**PROVIDED TEXT**
--------

Porches performed with Japanese Breakfast at the Horseshoe Tavern in Toronto.
The doors to the Horseshoe Tavern opened at 8, and crowds were there bright and early. It’s no wonder: the nights opener, Japanese Breakfast, is a sought-after new band with buzz, accolades and word of mouth following wherever they go. Group lead and creator Michelle Zauner, previously of Philly’s Little League, returned home to Oregon after her mother was diagnosed with cancer. While there, she work on old music under the new moniker Japanese Breakfast, and a unique indie rock sound was born.
They opened with the hit from 2016’s Psychopump, “Everybody Wants to Love You.” Zauner’s vocals, though high, are not airy, packing an equal vocal punch to comparable voices in a lower range. Her guitar remains in hand, a true musician as well as vocalist (as a member of Little League, she was the guitarist). The next song, “In Heaven”, packed more rock instrumentals behind the vocals, an ensemble piece rather than a stand-alone vocal melody. Don’t mistake that to mean that Zauner’s voice was lost, because it stayed present throughout, at place amidst the symbol beat. “The Woman That Loves You” danced between a rock and alternative song, leaving Zauner to belt out and release the true power behind her voice, leaving the backing band to back while she shone with a smile on her face, guitar down and mic in hand.

--------

Please write out the Horseshoe Tavern concert review from "They opened with" to "mic in hand.", word for word.

**DATA**
--------

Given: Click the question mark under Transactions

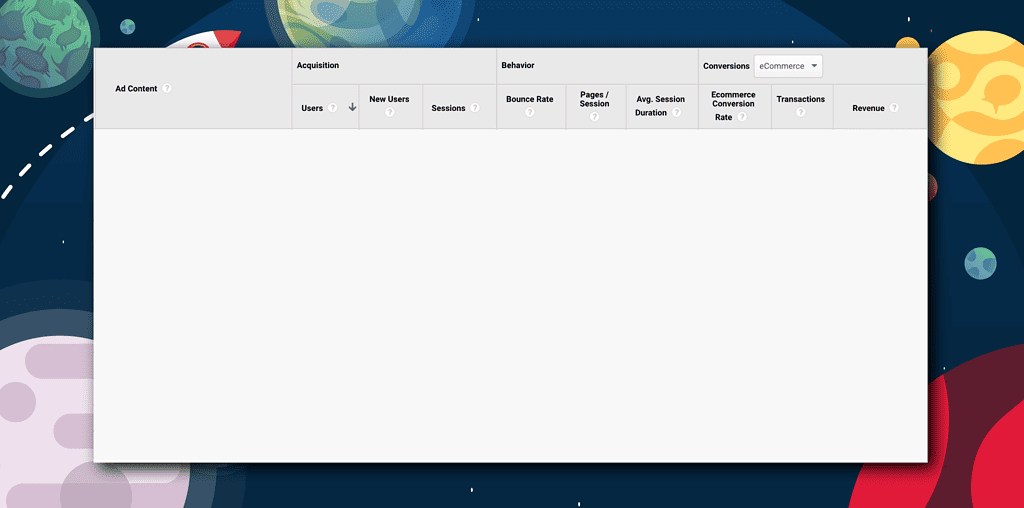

--------

**SOLVED EXERCISE**
They opened with the hit from 2016’s Psychopump, “Everybody Wants to Love You.” Zauner’s vocals, though high, are not airy, packing an equal vocal punch to comparable voices in a lower range. Her guitar remains in hand, a true musician as well as vocalist (as a member of Little League, she was the guitarist). The next song, “In Heaven”, packed more rock instrumentals behind the vocals, an ensemble piece rather than a stand-alone vocal melody. Don’t mistake that to mean that Zauner’s voice was lost, because it stayed present throughout, at place amidst the symbol beat. “The Woman That Loves You” danced between a rock and alternative song, leaving Zauner to belt out and release the true power behind her voice, leaving the backing band to back while she shone with a smile on her face, guitar down and mic in hand.